4. Working together. Graduate study should be a collective rather than an individualistic or competitive process. Therefore, I encourage you to work closely with others in the class. By the end of the course, I will be happiest if you understand the material--no matter how you got there. That said, you should still do your own final write-up of your homework and papers. You should also avoid becoming dependent on those who find this material easier to grasp. The point is to learn as much as you can, not to just get it done without really understanding what you are doing.
 
5. Keep in close contact with your TA. She is here to help you. This is her main responsibility and you should take advantage of this resource.

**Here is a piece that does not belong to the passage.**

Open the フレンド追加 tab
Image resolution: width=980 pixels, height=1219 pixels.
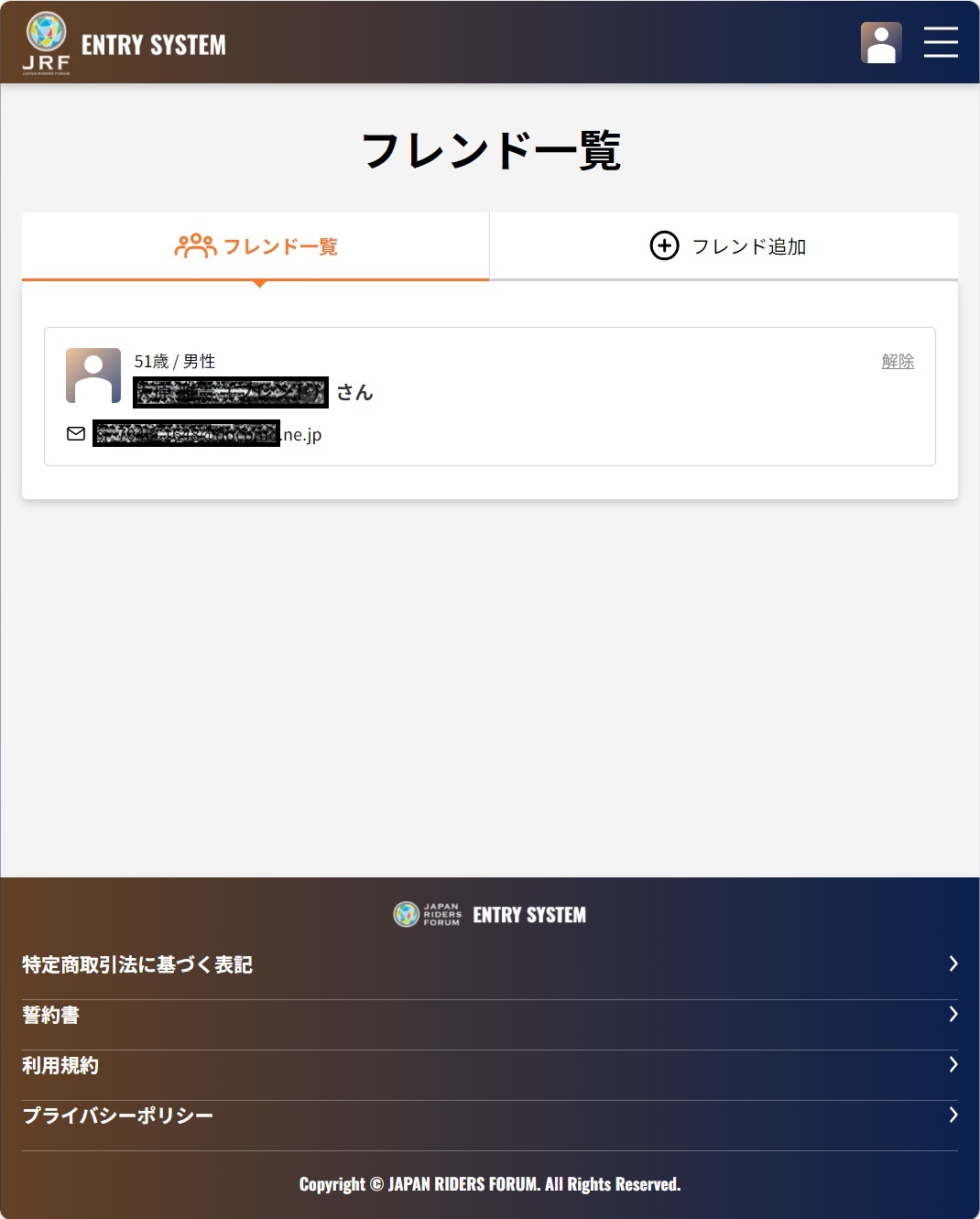click(x=724, y=246)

6. Papers and homework assignments are due at the start of the class on the due date. Unless you have made prior arrangements with me, no assignments will be accepted after that point. This policy exists to keep you from missing class while putting the final touches on you work. Plan ahead so you won't have this problem.
 
7. Exams cannot be made up nor will I issue the grade of incomplete. The only exceptions are in the case of serious illness or a death in the family.
 
Term Project

 
What I consider to be the most important requirement of this course is an empirical research paper that uses some of the methods covered in this course to examine a sociological substantive problem. The expected output for this assignment is something like an empirical paper you would see in a sociology journal.
 
I am not particularly interested in the length of your paper, but it should be a journal length treatment and as a rule-of thumb, I would not be surprised if the average paper were over 20 pages in length. You paper should include the formulation of a research problem, a linkage to the previous substantive literature, an analysis of pertinent data, and a discussion of findings. If you handle each of these tasks completely, the length of your paper should not concern you in the slightest.
 
Because this is a statistics class, you may be tempted to slight the literature review and problem formulation components of your effort in favor of endless methodological and statistical detail. Resist this temptation because it will not serve you well. Statistical bluster at the expense of meaning and contribution to the literature is a bad mistake.
 
To help you avoid this problem, I will require you to write a paper proposal early in the course, before we have covered much of the statistical material you will need to use. This way, you can concentrate on substance prior to running models with your data. The proposal draft is due on February 21 at the start of the class. If you would like to see an example of a proposal that I would consider acceptable, I have placed an example of one I wrote for a similar class on the course web page.
 
Prior to writing your proposal, you should be certain that data are at your disposal which can be used to examine the question you have in mind. The Lab for Social Research has many data sets in its possession that are freely available to you. There are also tons of data available on the web these days. On my personal web page, there is a link to Data on the Web. This is just a small list to get you started in finding data--there are hundreds of other sources. Faculty who work in your areas of interests may also have data that they will allow you to access. If you are planning on a quantitative MA thesis, this is a good chance to get a jump on it and possibly even produce a preliminary draft.
 
The due date for the project is May 4 at 4:00 pm. Late papers will not be accepted.